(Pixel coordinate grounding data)
————————

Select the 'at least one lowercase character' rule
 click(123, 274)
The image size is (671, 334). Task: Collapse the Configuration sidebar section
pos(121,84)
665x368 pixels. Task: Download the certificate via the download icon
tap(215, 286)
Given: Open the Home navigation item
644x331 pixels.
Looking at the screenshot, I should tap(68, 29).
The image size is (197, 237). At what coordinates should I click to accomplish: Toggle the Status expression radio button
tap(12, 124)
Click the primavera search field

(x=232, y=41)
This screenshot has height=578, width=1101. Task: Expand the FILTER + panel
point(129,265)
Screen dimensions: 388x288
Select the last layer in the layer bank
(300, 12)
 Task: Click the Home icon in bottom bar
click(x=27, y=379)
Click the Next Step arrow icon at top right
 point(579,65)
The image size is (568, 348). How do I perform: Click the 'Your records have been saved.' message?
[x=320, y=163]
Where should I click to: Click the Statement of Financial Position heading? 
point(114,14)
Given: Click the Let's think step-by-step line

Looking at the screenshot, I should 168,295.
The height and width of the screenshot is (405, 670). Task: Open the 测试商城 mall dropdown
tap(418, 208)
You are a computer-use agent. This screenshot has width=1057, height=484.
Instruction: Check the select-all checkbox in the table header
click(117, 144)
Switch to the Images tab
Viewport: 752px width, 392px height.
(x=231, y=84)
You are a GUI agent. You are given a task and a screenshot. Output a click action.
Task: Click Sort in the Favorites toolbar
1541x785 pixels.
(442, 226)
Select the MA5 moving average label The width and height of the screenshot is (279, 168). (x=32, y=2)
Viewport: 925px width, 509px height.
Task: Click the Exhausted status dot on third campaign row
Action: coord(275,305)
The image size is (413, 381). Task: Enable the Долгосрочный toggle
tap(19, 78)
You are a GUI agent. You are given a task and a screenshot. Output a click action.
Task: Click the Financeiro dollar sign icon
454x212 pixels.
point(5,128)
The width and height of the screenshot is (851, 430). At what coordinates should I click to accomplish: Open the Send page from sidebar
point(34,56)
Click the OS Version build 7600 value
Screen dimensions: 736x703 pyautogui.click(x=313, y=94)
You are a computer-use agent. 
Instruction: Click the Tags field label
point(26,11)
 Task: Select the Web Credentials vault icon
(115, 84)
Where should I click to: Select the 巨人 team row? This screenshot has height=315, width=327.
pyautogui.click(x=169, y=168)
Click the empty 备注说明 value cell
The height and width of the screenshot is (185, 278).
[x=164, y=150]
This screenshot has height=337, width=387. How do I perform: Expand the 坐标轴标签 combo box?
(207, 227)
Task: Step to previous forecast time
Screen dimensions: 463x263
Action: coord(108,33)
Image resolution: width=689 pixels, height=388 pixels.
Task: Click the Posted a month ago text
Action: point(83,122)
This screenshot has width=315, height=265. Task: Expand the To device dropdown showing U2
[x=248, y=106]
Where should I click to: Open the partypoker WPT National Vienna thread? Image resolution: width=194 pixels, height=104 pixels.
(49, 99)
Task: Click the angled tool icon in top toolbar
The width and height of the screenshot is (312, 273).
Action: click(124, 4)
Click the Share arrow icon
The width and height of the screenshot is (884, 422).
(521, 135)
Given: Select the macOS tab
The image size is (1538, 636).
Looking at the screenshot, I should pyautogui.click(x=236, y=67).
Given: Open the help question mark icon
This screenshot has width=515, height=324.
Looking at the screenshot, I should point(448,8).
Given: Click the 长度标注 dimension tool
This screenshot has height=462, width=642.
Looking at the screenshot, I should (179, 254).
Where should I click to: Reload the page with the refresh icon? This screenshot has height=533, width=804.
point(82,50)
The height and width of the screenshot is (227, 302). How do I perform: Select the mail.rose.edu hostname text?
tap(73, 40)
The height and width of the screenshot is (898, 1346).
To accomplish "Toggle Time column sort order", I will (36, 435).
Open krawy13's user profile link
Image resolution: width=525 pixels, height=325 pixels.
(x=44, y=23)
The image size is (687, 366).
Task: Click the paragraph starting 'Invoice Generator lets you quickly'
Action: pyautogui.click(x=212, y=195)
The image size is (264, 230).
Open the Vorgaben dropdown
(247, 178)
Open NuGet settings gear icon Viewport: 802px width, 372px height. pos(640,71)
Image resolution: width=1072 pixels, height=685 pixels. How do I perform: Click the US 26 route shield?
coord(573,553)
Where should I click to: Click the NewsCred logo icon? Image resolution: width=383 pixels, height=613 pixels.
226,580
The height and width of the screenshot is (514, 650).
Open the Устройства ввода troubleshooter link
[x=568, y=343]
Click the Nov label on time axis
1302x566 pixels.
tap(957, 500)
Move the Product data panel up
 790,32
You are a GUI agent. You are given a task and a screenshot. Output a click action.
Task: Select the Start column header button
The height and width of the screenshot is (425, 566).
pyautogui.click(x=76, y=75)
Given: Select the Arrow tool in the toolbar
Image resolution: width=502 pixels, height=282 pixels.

————————

THE TASK » Set down the entries again exactly as they are.

RESPONSE »
Select the 'at least one lowercase character' rule
 click(123, 274)
The image size is (671, 334). Task: Collapse the Configuration sidebar section
pos(121,84)
665x368 pixels. Task: Download the certificate via the download icon
tap(215, 286)
Given: Open the Home navigation item
644x331 pixels.
Looking at the screenshot, I should tap(68, 29).
The image size is (197, 237). At what coordinates should I click to accomplish: Toggle the Status expression radio button
tap(12, 124)
Click the primavera search field

(x=232, y=41)
This screenshot has height=578, width=1101. Task: Expand the FILTER + panel
point(129,265)
Screen dimensions: 388x288
Select the last layer in the layer bank
(300, 12)
 Task: Click the Home icon in bottom bar
click(x=27, y=379)
Click the Next Step arrow icon at top right
 point(579,65)
The image size is (568, 348). How do I perform: Click the 'Your records have been saved.' message?
[x=320, y=163]
Where should I click to: Click the Statement of Financial Position heading? 
point(114,14)
Given: Click the Let's think step-by-step line

Looking at the screenshot, I should 168,295.
The height and width of the screenshot is (405, 670). Task: Open the 测试商城 mall dropdown
tap(418, 208)
You are a computer-use agent. This screenshot has width=1057, height=484.
Instruction: Check the select-all checkbox in the table header
click(117, 144)
Switch to the Images tab
Viewport: 752px width, 392px height.
(x=231, y=84)
You are a GUI agent. You are given a task and a screenshot. Output a click action.
Task: Click Sort in the Favorites toolbar
1541x785 pixels.
(442, 226)
Select the MA5 moving average label The width and height of the screenshot is (279, 168). (x=32, y=2)
Viewport: 925px width, 509px height.
Task: Click the Exhausted status dot on third campaign row
Action: coord(275,305)
The image size is (413, 381). Task: Enable the Долгосрочный toggle
tap(19, 78)
You are a GUI agent. You are given a task and a screenshot. Output a click action.
Task: Click the Financeiro dollar sign icon
454x212 pixels.
point(5,128)
The width and height of the screenshot is (851, 430). At what coordinates should I click to accomplish: Open the Send page from sidebar
point(34,56)
Click the OS Version build 7600 value
Screen dimensions: 736x703 pyautogui.click(x=313, y=94)
You are a computer-use agent. 
Instruction: Click the Tags field label
point(26,11)
 Task: Select the Web Credentials vault icon
(115, 84)
Where should I click to: Select the 巨人 team row? This screenshot has height=315, width=327.
pyautogui.click(x=169, y=168)
Click the empty 备注说明 value cell
The height and width of the screenshot is (185, 278).
[x=164, y=150]
This screenshot has height=337, width=387. How do I perform: Expand the 坐标轴标签 combo box?
(207, 227)
Task: Step to previous forecast time
Screen dimensions: 463x263
Action: coord(108,33)
Image resolution: width=689 pixels, height=388 pixels.
Task: Click the Posted a month ago text
Action: point(83,122)
This screenshot has width=315, height=265. Task: Expand the To device dropdown showing U2
[x=248, y=106]
Where should I click to: Open the partypoker WPT National Vienna thread? Image resolution: width=194 pixels, height=104 pixels.
(49, 99)
Task: Click the angled tool icon in top toolbar
The width and height of the screenshot is (312, 273).
Action: click(124, 4)
Click the Share arrow icon
The width and height of the screenshot is (884, 422).
(521, 135)
Given: Select the macOS tab
The image size is (1538, 636).
Looking at the screenshot, I should pyautogui.click(x=236, y=67).
Given: Open the help question mark icon
This screenshot has width=515, height=324.
Looking at the screenshot, I should point(448,8).
Given: Click the 长度标注 dimension tool
This screenshot has height=462, width=642.
Looking at the screenshot, I should (179, 254).
Where should I click to: Reload the page with the refresh icon? This screenshot has height=533, width=804.
point(82,50)
The height and width of the screenshot is (227, 302). How do I perform: Select the mail.rose.edu hostname text?
tap(73, 40)
The height and width of the screenshot is (898, 1346).
To accomplish "Toggle Time column sort order", I will (36, 435).
Open krawy13's user profile link
Image resolution: width=525 pixels, height=325 pixels.
(x=44, y=23)
The image size is (687, 366).
Task: Click the paragraph starting 'Invoice Generator lets you quickly'
Action: pyautogui.click(x=212, y=195)
The image size is (264, 230).
Open the Vorgaben dropdown
(247, 178)
Open NuGet settings gear icon Viewport: 802px width, 372px height. pos(640,71)
Image resolution: width=1072 pixels, height=685 pixels. How do I perform: Click the US 26 route shield?
coord(573,553)
Where should I click to: Click the NewsCred logo icon? Image resolution: width=383 pixels, height=613 pixels.
226,580
The height and width of the screenshot is (514, 650).
Open the Устройства ввода troubleshooter link
[x=568, y=343]
Click the Nov label on time axis
1302x566 pixels.
tap(957, 500)
Move the Product data panel up
 790,32
You are a GUI agent. You are given a task and a screenshot. Output a click action.
Task: Select the Start column header button
The height and width of the screenshot is (425, 566).
pyautogui.click(x=76, y=75)
Given: Select the Arrow tool in the toolbar
Image resolution: width=502 pixels, height=282 pixels.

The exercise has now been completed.